The Commission finds the following:
Since at least 1992, Arnold and LFI have acted as commodity trading advisors ("CTAs") by offering and selling to the public the Pattern Probability Strategy ("PPS") trading system, a video, a book and a training manual teaching PPS, and various advisory services offering the trading signals generated by PPS, including facsimile services. Respondents also acted as CTAs by providing PPS trading signals to two commodity pools, one from 1990-1994 and one from 1993-1994. Since at least 1996, Respondents also have offered and sold to the public a publication entitled Systems USA, distributed by mail and over the Internet. Systems USA purports to "track" the performance of various trading systems authored by Arnold and other vendors, and offers and sells these systems and services related to these systems.
Respondents distributed direct-mail promotional literature through two publishers in 1994 and 1995 and directly in 1995. The Promotions misrepresented the profits and rates of return generated by Arnold's trading pursuant to PPS and failed to disclose that many of the representations concerning the performance of PPS were based on hypothetical trading of PPS rather than actual trading . Respondents' direct Promotion and the Systems USA publication also failed to disclose that many of the representations concerning the performance of PPS were based on hypothetical trading and further failed to provide the warning regarding the limitations of hypothetical trading required by Section 4.41(b) of the Regulations .

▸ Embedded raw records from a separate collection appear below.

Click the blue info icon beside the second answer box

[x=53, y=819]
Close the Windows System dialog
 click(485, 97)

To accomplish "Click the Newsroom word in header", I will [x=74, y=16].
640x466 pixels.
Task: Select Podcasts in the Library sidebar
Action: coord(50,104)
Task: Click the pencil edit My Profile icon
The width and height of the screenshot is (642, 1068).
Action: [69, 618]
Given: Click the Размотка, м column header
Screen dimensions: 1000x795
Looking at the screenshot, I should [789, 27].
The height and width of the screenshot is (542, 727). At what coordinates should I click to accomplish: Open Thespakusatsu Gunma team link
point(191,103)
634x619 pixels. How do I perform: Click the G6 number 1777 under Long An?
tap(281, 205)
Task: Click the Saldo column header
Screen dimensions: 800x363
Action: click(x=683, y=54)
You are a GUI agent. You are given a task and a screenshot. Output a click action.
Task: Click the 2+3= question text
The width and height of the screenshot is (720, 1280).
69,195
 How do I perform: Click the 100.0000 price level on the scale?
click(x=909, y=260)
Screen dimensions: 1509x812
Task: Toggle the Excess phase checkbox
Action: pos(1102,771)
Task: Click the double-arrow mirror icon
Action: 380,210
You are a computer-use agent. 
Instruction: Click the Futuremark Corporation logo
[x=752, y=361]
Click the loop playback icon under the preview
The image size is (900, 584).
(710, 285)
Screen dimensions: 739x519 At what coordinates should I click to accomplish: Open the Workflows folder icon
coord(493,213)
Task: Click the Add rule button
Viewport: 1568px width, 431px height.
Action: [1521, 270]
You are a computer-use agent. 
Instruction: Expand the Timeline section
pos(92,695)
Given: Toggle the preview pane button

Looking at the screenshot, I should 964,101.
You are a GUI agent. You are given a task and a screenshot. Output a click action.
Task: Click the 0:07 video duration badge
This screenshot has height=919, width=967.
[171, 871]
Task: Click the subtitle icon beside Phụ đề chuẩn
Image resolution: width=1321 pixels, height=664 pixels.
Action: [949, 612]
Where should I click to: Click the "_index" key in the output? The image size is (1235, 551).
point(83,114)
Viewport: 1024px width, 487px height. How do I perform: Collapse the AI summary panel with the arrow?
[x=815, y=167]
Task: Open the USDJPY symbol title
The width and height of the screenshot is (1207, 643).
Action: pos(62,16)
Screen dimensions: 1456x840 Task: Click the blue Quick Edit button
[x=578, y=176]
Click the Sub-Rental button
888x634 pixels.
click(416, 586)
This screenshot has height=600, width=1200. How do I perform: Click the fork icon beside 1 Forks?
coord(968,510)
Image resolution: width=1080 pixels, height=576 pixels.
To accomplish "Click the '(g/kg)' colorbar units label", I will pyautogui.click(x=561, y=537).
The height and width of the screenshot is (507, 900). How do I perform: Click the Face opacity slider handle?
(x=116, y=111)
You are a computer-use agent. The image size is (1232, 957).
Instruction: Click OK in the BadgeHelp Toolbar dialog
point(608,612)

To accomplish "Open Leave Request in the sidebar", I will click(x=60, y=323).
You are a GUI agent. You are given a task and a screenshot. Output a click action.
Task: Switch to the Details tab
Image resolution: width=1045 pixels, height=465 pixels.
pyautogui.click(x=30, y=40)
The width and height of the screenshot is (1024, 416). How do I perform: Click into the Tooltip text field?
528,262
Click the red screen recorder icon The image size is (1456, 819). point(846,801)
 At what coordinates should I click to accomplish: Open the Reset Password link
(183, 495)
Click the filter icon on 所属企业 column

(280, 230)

Curtis McNair Arnold, who resides at 460 Bella Vista Court, North Jupiter, Florida 33477 and also maintains a summer residence at 1112 Roosevelt Trail, Unit 15, Windham, Maine 04062, is not currently registered with the Commission in any capacity. Arnold is the president, sole shareholder and principal of LFI., a Florida corporation.2
London Financial, Inc. is a Florida corporation that is not registered with the Commission in any capacity. LFI conducts business from 460 Bella Vista Court, North
Jupiter, Flordia 33477. Arnold is the sole principal and shareholder of LFI.
1. Arnold's Trading System
In 1987 Arnold developed the PPS, a trend-following commodity futures trading system. PPS and the advisory services based on PPS provided specific buy, sell and stop recommendations. Arnold, both individually and through LFI, has been marketing PPS since at least 1989. Arnold has periodically engaged in mass-mailings to promote his system, and has sent out, or caused others to send out, promotional material for PPS products to at least 50,000 prospective clients.
At least three direct mail Promotions offering to sell PPS were disseminated to the public during 1994 and 1995. One of the Promotions was prepared and distributed by Respondents; the other two Promotions were prepared and distributed by publishers retained by Respondents. Arnold was the source of all the performance representations contained in the promotions.
2. The 1994 Promotion
In 1994, a publisher distributed promotional literature to between 20,000 and 40,000 people offering for sale Arnold's book, entitled "Timing the Market," and a PPS training video and workbook. The promotion contained the following materially false statements concerning PPS and the results of trading pursuant to PPS: (1) Curtis Arnold made over 2500% actual profits in 5 years; (2) Curtis Arnold increased a "$7500 small, conservative trader's account to over $200,000 in a 5 year period"; (3) the purported profit figures were supposedly based on "real trading, with real dollars "; and (4) Curtis Arnold's worst year ended with an 81% profit. In fact, Arnold's $7500 account never increased to $200,000 nor ever made 2500% "actual profits ." Moreover, during the five year period from 1988 to 1993, Arnold's worst year resulted in less than an 81% gain.
3. The 1995 Promotion
A second publisher prepared and distributed promotional material to between 45,000 and 90,000 people in 1995, which offered for sale the PPS training video and computer software. This promotion contained the same three fraudulent representations discussed above that were made in the 1994 Promotion.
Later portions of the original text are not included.